認識ある無責任とは、官僚組織などによく見られる退廃的で無気力な態度のことであるが、訓練された無能とも呼ばれている。具体的にいうとテレビの刑事ドラマに出てくるあの縄張り争いが典型的な例である。すなわち、県警と所轄署が対立した時に所轄署の署長などが熱血漢の部下をたしなめるあのシーンこそ認識ある無責任そのものである。
本来の目的は市民の安全を守ることであることを十分認識していながら、現実にはそれよりも組織の安定を願った行動をとる。ドラマの中では熱血刑事を引き立たせる演出として評価できるが、もしも企業の現場で顧客満足よりも組織の安寧を優先させた行動が横行すれば、組織自体が崩壊してしまう。
企業の現場ではこれほど露骨ではないにしても、それだけにもっと陰湿で根深い葛藤が渦巻いていることも決して珍しくはない。こうした状況は決して望ましくないことは論を待たないが、これを個人の人格やモラールの問題として捉えたのでは、解決は一層遠くなるように思われる。

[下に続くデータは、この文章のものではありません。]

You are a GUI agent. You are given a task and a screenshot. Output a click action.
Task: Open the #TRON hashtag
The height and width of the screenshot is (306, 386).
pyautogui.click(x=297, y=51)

このような組織の疲弊はどのようなメカニズムで起きるのだろうか。個別の問題に遭遇する度に思うのだが、認識ある無責任は決してやる気のないヒトが陥る現象ではなく、むしろ優秀で正義感の強かったヒトにみられる。これは賢いがゆえに指導力が求められ、真摯に取り組んだことが、ある種の挫折感とあいまって出来上がった態度なのである。
人間は誰でも与えられた環境を受け入れざるを得ない状況を悟ると、次にはその環境を所与の条件として最も快適に活動できる体制を工夫する。そのときは、いわゆる優秀なヒトほど周りの雰囲気に気配りをし、結果として、本来の目的達成のために存在している組織を、組織の安定が目的達成のためには不可欠なものと論理を入れ替えてしまう。
残念ながら、こうした組織を一掃する手立ては持ち合わせていないが、かといってこのまま放置することも許されない。現在生き生きとしている企業にもそれなりの曲折があったと考えた方が、肩の力が抜けて改善意欲を充電しやすいような気がする。その場合重要なことは、個人の資質に頼るのではなく組織の仕組みに重点を置くことである。